La suite des plans en split-screen se veut plus scientifique. Des taches uniquement perceptibles sous ultraviolets résistent au lavage de ce linge reproduit en 3D. La conclusion d’un expert en blouse blanche est sans appel : « Utilisez Ultra Clean pour éliminer toutes les taches, même les taches invisibles ».  

J’admire la logique, les allusions portées aux âmes — et consommateurs — sensibles. On nous ment donc depuis le début. Le blanc ne l’est pas tant et la pureté aurait sa part d’ombre. L’art du storytelling à l’ère du complotisme. La preuve par l’image, en fin de spot, avec ces draps qui flottent, libres comme l’air (pur, évidemment). Comme pour les désodorisants ou pastilles de lave-vaisselle précédentes, l’objectif « bien- être » est posé et le remède miracle imposé à tous. « Quelques gouttes suffisent », « un simple geste » ou, ici, « un petit sachet » et le tour est joué : ce que personne n’arrive à détecter à l’œil nu a enfin disparu ! L’invisible prend, insensiblement, sa part de marché dans la publicité qui puise en la transparence sa nouvelle promesse d’idéal.

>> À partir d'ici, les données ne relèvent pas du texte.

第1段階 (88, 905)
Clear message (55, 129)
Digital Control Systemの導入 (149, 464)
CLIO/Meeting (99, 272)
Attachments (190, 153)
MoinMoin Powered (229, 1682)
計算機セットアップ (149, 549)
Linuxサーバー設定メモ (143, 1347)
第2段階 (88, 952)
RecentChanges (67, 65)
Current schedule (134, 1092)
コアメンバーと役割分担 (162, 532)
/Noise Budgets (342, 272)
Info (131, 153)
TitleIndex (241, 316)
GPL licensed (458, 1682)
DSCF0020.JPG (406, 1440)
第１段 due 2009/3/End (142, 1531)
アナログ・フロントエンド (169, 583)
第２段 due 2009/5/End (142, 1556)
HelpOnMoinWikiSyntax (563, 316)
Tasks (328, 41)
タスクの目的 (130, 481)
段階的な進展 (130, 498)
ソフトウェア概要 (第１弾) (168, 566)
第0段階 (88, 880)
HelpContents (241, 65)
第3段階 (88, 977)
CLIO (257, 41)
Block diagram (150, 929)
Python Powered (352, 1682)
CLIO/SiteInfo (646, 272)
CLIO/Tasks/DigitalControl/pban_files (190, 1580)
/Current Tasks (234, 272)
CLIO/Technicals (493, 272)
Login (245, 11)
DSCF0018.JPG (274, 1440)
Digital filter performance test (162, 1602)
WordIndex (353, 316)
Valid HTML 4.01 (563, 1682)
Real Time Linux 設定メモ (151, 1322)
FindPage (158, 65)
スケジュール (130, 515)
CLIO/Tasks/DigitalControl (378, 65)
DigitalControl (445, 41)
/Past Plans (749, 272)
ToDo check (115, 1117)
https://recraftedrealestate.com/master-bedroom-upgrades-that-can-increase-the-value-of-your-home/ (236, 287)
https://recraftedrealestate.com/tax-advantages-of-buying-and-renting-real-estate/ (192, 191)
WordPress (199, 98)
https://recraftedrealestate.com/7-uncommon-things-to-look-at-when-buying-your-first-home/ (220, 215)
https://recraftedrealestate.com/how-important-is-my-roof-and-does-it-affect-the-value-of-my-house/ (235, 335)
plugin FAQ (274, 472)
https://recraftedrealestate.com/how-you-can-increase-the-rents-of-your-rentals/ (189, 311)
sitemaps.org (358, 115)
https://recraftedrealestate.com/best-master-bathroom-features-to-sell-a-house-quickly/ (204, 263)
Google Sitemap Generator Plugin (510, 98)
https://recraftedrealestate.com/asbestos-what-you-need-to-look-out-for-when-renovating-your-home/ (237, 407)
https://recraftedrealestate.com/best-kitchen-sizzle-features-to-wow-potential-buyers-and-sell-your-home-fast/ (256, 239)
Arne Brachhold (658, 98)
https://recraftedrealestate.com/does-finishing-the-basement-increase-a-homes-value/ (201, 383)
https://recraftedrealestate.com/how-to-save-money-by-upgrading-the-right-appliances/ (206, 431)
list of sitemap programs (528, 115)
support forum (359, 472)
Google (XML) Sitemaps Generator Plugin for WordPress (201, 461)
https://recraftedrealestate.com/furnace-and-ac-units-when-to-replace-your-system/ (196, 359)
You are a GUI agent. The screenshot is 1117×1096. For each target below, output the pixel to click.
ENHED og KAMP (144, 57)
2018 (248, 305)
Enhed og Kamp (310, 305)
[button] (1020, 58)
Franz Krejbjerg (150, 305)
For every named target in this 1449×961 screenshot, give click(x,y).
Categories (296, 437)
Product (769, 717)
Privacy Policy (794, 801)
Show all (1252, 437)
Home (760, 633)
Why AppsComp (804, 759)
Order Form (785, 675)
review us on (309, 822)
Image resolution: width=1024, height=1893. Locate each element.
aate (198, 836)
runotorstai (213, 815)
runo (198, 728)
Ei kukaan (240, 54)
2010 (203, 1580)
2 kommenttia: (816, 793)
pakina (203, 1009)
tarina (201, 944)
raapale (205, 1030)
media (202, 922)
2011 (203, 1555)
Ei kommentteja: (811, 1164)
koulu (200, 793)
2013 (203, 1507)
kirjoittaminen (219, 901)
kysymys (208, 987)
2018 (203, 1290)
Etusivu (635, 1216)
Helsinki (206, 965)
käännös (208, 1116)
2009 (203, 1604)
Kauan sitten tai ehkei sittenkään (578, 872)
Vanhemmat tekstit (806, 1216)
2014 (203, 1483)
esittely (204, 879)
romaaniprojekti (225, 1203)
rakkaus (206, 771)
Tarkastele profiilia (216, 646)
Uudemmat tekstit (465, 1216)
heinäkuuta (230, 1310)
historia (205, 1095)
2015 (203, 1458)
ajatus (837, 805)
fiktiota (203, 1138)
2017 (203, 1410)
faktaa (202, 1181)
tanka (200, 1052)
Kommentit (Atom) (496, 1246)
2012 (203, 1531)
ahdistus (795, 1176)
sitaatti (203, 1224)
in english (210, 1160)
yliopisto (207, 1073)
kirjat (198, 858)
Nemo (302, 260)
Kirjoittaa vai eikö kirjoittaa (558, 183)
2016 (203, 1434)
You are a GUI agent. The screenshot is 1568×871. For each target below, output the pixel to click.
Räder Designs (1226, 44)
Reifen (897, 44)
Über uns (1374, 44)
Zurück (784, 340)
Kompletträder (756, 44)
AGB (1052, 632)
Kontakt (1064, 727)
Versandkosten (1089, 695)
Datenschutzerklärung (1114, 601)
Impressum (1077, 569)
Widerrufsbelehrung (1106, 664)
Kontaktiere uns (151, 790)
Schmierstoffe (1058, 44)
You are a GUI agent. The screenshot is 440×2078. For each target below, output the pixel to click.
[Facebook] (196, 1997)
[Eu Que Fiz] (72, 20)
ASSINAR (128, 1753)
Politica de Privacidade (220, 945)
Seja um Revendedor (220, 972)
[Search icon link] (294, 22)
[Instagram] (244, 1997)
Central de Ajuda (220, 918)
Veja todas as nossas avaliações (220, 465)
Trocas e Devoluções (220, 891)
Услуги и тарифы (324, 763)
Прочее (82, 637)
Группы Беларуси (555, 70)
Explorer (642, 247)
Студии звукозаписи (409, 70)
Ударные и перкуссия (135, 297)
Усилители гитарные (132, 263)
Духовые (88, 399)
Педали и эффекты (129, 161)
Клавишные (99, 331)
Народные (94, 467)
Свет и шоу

Immaculée Conception-rédaction. Amen.

   Tiens, voilà la pub que j’attendais. Des plans sourires, une ambiance familiale, ces steaks hachés réconcilient tout le monde pour passer un bon moment à table. Avec des pâtes, dans un burger… Une viande bovine « 100 % origine France » assortie du label qui illustre le sérieux de la chose. La mascarade devrait bientôt cesser dans quelques heures. Ce serait souhaitable. Il en va de la survie de mon client… et des consommateurs. Des centaines, des milliers d’innocents. Certains d’entre eux sont peut-être ici, parmi les badauds. D’un supermarché à l’autre, ils se ressemblent. Insensibles au flot permanent de spots, d’appels, d’incitations, ils s’ignorent tous et ignorent tout. De ces publicités incessantes au vacarme du rayon hi-fi jusqu’à ma présence. Sauf exception.


— Bonjour, puis-je vous renseigner ? me demande « Antoine », que je n’avais pas vu venir. 

Malgré mon bref refus de la tête et ma mine détachée, son sourire semble aussi bien accroché que le prénom à son costume. Il comprend sa méprise. Sur moi, il n’aura pas d’emprise. Derrière lui, un retraité prostré devant un seize neuvièmes vient de faire tomber une télécommande.


— Très bien, n’hésitez pas à me demander si vous avez besoin de quoi que ce soit, me dit-il.

   Un dernier sourire de courtoisie, puis il arrive à la rescousse du client. Le vrai. L’assurance et l’amabilité acquises par le métier feront de lui le parfait sauveur… et prédateur.

— Bonjour monsieur. Vous souhaitez une information, peut-être ?

— Oui… le prix, là, c’est avec ou sans la réduction ?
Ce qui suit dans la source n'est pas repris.